Book Read Free

How Bright Are All Things Here

Page 29

by Susan Green


  A web of forty weeks spun out in pain . . .

  I saw what ruin I’d sown, breaking and smashing and never looking back. This is not my real life, I told myself, but I knew that there is a day of reckoning, a day to pay. There always is. A bargain, sealed with a kiss; all my old wrongs against this present right. But there is no bargaining with life, or if there is, it’s a one-sided kind of deal. If you have a lucky roll of the dice, you come in naked, crying and alive; then all bets are off. Silly me, I thought that I deserved to be rewarded for my sacrifice with ‘they lived happily ever after’. You know:

  Grow old along with me,

  The best is yet to be.

  And then there is Malcolm. He should have grown old, too. I wouldn’t have minded only knowing him from a distance, from Hilary’s Christmas cards and the odd newspaper item. I would have hugged my secret pride to my chest, even as I demonstrated outwardly that I knew my place.
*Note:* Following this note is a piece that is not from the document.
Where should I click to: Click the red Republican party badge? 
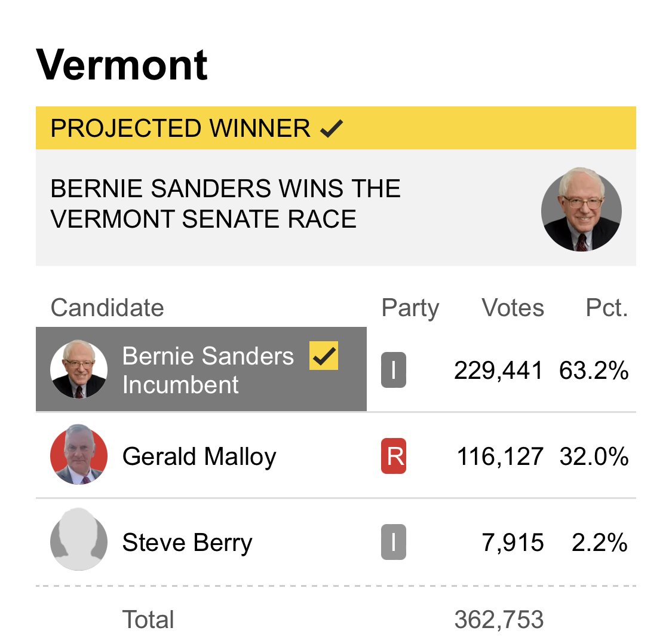tap(394, 457)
  I will admit that, once, I did try to cheat. In my grief – the present grief of the lost child, and the older one that I’d carried with me, unknown and unsuspected, since his birth – I asked for another chance, an extra roll, a supplementary card.
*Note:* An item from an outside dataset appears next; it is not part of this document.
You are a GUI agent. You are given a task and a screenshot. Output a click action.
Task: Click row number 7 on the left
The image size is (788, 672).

  It was close to what would have been my due date. I drove down to Chelsea with Anne. Rob wasn’t home; it was just Judith and me. I was on edge but I tried to talk calmly. To seem casual and even cool, as if it was no big deal after all.

  ‘I thought Malcolm could come and stay with us at the beach house.’

  ‘He lives in a beach house.’

  I couldn’t keep it up. Knowing he was mine, feeling that irresistible call of blood to blood, seeing him only minutes before hand in hand with Anne, I burst out, ‘Oh, you know the beach isn’t the point, Judith! I’d like him to get to know the children and Alec and me before we tell him –’

  ‘No.’

  ‘I don’t mean immediately, but –’

  ‘No. Absolutely not.’

  ‘Why not?’

  Isn’t it odd? At the time, I couldn’t hear the childish desperation of her reply. Why not? Why hadn’t I understood how afraid she was?

  She said, ‘Because you promised.’

  ‘. . . a drink?’

  Drinkies? Shall we have Mr Gordon or Mr Walker? No, it’s a plastic sipper cup such as babies use, and the water is cold, as if drawn from a deep, deep well.

  ‘Did she say something?’

  ‘She said, “Stay with me,” I think.’

  ‘I will, Bliss.’

  Who’s she talking to? A man. It’s not Tom. Is it David? David, dear, if you make her happy, I forgive you everything. In fact, I can’t remember what it was you did. You didn’t beat her or lie to her or sleep with other women. You were deeply uncomfortable with me, I know that, and it was because I never thought you were good enough for her. You never thought you were good enough, either, but Paula had good enough in her for you and me and a dozen innocent bystanders. I should have pitied you, for I of all people should know how hard it is to love someone good. I know too how hard it is to be loved by such a one, how terrible to be loved when you know you’re not worth it.

  ‘Yes, I think so,’ says David. What does he think? ‘Do you want me to go and get a nurse?’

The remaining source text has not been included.